Understanding crowding in (real) depth requires diving a bit deeper into depth perception: Using a real-depth presentation avoids problems like lack of defocus blur, conflicting depth information, and vergence-accommodation mismatch, which are associated with stereoscopic depth presentation (Hoffman et al., 2008; Lambooij et al., 2009). In real depth, the eyes’ vergence and accommodation are coupled, both focusing at the point of fixation. This physiological state of the eyes itself provides information about the absolute depth of fixation (Howard, 2012). Information about the relative depth distance of objects in front of or behind fixation depth is in real depth available by binocular disparity and by defocus blur (Howard, 2012). Binocular disparity refers to the difference in the images of an object in the two eyes, when this object deviates in depth from the fixation depth. Since binocular disparity is given as the vergence angle of the two eyes that would be required to fixate the defocused object, it depends on fixation distance and is more useful for smaller distances from the observer (Howard & Rogers, 2012).

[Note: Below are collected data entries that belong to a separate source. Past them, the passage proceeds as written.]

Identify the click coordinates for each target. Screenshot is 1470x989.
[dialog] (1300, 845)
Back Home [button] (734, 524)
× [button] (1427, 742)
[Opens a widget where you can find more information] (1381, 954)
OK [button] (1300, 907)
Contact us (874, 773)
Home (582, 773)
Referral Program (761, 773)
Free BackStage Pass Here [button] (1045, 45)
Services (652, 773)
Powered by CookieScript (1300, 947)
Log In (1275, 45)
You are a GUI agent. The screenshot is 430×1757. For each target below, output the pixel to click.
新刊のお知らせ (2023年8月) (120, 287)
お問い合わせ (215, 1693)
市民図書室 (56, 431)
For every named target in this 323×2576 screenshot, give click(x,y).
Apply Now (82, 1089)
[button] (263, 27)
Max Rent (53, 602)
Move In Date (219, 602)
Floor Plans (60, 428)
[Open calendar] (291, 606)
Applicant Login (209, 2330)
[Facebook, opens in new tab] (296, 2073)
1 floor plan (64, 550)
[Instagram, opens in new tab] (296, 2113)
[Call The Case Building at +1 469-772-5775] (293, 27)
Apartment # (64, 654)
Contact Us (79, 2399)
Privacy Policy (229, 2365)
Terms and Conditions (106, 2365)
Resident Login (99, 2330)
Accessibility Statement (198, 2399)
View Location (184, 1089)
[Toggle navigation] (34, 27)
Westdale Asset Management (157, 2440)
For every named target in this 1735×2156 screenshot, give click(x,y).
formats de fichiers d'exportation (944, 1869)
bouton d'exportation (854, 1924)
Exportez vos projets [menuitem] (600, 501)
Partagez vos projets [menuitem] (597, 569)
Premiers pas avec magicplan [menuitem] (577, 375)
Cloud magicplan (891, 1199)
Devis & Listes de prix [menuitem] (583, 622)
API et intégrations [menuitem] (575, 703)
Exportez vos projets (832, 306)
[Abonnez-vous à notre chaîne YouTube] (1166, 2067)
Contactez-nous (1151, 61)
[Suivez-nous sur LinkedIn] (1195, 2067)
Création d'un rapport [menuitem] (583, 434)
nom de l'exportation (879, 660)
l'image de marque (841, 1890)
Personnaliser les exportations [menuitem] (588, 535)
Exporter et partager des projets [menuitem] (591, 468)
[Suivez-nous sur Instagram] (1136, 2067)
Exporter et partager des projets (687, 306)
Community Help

Defocus blur refers to the increased blurriness of an object that is departing from the point of fixation either in front (i.e., it comes closer to the observer) or behind (i.e., receding from the observer; Howard, 2012). There is a certain range of tolerable defocus around the point of fixation, referred to as the depth of field (DOF), within which it is assumed that the level of blur is not detectable (Howard, 2012). Since the depth of field is given in diopters, its absolute size in object space depends on fixation distance, with blur being more informative for smaller distances from the observer. Taking into account empirical estimates showing a DOF of ± 0.3 dpt for a pupil diameter of 3 mm (e.g., Campbell, 1957) shows that defocused depths in Eberhardt and Huckauf (2017) were clearly within the DOF.

Thus considering both binocular disparity as well as defocus blur suggests that depth variations were probably too small to observe substantial differences between the tested depth conditions. Therefore, in the present study the range of distances was extended. Analogously to the effect of eccentricity, showing that crowding increases when stimuli are presented more distantly from the point of fixation (Levi, 2008; Pelli & Tillman, 2008; Whitney & Levi, 2011), for depth, one might assume that crowding increases when stimuli are presented farther apart from the fixated depth, e.g., all stimuli in front of or behind fixation depth.

Present study

The aim of the present study was to investigate crowding for natural viewing. Therefore, the experimental approach of our former study (Eberhardt & Huckauf, 2017) was replicated and expanded by increasing the range of distances from fixation depth further in depth. Nevertheless, all defocused distances are still within the depth of field. To assess the role of natural viewing conditions further, a monocular control experiment was conducted in order to distinguish effects of binocular disparity and potential effects of defocus blur.

Therefore, the same real three-dimensional experimental setup as in our former study (Eberhardt & Huckauf, 2017) was used to investigate crowding effects within the depth of field. In addition to defocused depths near to the fixated depth, two more depth planes farther away from fixated depth were applied. Thus, near and far depth distance (from fixation depth) was implemented, each in front of the fixated depth (i.e., between the observer and the fixation location) as well as behind the fixated depth (i.e., farther away from the observer than the fixation depth). All conditions were tested binocularly as well as monocularly to assess the role of natural binocular viewing.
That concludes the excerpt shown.